Try it:
Among the lines below, restate word for word only those from the line with "Viewport: 260px width, 274px" through the line with "Click the blue MA 50 color swatch", with both end lines kept.
══ Given data ══
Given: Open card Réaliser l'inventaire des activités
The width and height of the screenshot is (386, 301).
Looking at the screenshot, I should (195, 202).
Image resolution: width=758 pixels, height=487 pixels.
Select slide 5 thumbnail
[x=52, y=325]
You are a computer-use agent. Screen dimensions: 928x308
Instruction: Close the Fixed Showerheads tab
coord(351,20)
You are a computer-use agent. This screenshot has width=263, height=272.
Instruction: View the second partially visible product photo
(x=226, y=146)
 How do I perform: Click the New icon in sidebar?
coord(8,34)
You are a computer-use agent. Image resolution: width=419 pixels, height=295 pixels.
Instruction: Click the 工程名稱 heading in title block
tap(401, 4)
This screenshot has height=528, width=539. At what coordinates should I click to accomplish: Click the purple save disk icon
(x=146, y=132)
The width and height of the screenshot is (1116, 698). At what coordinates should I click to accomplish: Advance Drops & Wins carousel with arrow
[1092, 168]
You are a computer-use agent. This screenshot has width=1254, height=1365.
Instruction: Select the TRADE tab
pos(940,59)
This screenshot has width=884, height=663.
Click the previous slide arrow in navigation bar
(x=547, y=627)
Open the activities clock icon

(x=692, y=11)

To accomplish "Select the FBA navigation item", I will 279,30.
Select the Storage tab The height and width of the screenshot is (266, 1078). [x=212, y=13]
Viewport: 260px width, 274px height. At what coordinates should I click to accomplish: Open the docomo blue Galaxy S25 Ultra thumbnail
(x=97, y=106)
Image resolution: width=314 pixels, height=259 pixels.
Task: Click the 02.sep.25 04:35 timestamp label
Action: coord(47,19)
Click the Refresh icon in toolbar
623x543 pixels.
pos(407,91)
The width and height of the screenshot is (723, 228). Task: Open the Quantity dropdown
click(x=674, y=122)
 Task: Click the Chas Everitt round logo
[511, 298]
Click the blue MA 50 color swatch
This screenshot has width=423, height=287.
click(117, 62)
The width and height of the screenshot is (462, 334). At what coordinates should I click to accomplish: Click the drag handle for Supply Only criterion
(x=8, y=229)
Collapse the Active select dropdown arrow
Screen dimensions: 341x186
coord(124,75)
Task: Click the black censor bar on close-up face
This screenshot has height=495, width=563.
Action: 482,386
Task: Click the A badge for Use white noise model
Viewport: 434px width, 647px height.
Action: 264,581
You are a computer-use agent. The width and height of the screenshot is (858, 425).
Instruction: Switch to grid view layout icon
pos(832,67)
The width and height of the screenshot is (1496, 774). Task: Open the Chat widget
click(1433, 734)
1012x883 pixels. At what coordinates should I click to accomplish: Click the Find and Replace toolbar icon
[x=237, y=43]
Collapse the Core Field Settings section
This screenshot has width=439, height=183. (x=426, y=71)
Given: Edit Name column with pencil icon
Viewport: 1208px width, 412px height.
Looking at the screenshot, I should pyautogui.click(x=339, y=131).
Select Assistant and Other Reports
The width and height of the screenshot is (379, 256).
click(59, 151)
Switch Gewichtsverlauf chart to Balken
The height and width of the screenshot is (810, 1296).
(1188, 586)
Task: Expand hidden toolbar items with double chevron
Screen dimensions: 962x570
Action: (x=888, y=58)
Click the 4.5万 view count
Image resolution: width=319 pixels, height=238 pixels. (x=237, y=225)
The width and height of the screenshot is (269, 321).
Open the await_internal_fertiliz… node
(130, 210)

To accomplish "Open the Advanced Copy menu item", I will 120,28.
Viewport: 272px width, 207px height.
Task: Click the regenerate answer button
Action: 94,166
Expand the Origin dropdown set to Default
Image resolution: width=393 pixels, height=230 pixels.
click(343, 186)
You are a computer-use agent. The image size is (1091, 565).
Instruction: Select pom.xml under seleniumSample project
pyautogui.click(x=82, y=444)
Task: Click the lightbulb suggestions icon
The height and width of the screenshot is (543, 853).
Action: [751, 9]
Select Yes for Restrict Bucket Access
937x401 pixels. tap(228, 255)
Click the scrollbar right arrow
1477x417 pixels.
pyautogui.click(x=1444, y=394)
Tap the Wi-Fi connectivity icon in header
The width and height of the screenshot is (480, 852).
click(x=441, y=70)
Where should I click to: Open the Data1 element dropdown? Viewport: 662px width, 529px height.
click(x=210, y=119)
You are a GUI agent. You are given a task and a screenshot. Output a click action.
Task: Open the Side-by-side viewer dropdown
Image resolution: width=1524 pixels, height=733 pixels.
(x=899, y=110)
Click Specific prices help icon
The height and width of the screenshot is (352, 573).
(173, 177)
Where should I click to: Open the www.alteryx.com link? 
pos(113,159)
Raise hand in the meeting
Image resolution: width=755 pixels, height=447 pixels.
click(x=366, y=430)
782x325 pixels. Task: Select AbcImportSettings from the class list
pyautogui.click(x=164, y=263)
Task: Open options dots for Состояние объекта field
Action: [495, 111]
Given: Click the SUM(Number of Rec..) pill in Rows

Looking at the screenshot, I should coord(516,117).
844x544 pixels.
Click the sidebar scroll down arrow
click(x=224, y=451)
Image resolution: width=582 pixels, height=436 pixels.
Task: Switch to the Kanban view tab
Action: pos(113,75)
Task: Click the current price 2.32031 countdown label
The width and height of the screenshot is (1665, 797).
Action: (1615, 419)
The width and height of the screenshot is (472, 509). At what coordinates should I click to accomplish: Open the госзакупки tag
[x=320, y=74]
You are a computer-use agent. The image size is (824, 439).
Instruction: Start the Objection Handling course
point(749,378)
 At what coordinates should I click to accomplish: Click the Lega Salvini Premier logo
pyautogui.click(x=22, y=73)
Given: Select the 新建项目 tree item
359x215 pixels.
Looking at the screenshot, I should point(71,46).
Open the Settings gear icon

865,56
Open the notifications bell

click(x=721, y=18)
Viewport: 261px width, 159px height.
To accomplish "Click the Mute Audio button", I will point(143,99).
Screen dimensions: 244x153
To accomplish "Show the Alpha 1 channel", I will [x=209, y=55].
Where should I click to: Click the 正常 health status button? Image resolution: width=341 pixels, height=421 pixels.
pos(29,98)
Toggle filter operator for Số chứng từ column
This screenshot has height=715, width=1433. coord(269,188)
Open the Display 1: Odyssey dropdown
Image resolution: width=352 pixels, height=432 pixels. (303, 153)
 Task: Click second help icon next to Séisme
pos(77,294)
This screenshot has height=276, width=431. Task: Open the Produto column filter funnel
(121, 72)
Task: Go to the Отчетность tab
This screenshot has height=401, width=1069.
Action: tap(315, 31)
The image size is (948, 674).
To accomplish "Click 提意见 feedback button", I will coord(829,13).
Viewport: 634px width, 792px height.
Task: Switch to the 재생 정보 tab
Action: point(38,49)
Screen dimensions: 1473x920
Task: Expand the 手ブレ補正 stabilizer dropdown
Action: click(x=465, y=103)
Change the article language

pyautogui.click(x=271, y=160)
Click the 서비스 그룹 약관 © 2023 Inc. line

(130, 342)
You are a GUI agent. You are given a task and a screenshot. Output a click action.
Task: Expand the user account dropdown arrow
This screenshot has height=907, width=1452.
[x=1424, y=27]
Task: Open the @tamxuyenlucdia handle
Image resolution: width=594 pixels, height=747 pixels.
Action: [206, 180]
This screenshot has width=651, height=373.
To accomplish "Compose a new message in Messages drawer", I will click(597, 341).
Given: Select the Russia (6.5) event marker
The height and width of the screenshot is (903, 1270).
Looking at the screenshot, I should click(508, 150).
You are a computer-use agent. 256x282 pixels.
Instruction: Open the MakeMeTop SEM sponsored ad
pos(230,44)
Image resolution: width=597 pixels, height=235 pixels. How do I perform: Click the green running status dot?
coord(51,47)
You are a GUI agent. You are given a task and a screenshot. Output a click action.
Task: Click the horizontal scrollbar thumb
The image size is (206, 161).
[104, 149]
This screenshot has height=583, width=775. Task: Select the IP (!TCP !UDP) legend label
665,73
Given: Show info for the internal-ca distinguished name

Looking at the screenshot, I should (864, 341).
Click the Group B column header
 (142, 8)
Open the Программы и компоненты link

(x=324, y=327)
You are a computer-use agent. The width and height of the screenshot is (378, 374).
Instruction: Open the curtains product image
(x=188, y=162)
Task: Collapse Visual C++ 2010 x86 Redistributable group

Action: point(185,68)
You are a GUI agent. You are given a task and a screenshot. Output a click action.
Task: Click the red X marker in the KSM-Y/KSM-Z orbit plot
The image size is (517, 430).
═══
Solution to this task:
Viewport: 260px width, 274px height. At what coordinates should I click to accomplish: Open the docomo blue Galaxy S25 Ultra thumbnail
(x=97, y=106)
Image resolution: width=314 pixels, height=259 pixels.
Task: Click the 02.sep.25 04:35 timestamp label
Action: coord(47,19)
Click the Refresh icon in toolbar
623x543 pixels.
pos(407,91)
The width and height of the screenshot is (723, 228). Task: Open the Quantity dropdown
click(x=674, y=122)
 Task: Click the Chas Everitt round logo
[511, 298]
Click the blue MA 50 color swatch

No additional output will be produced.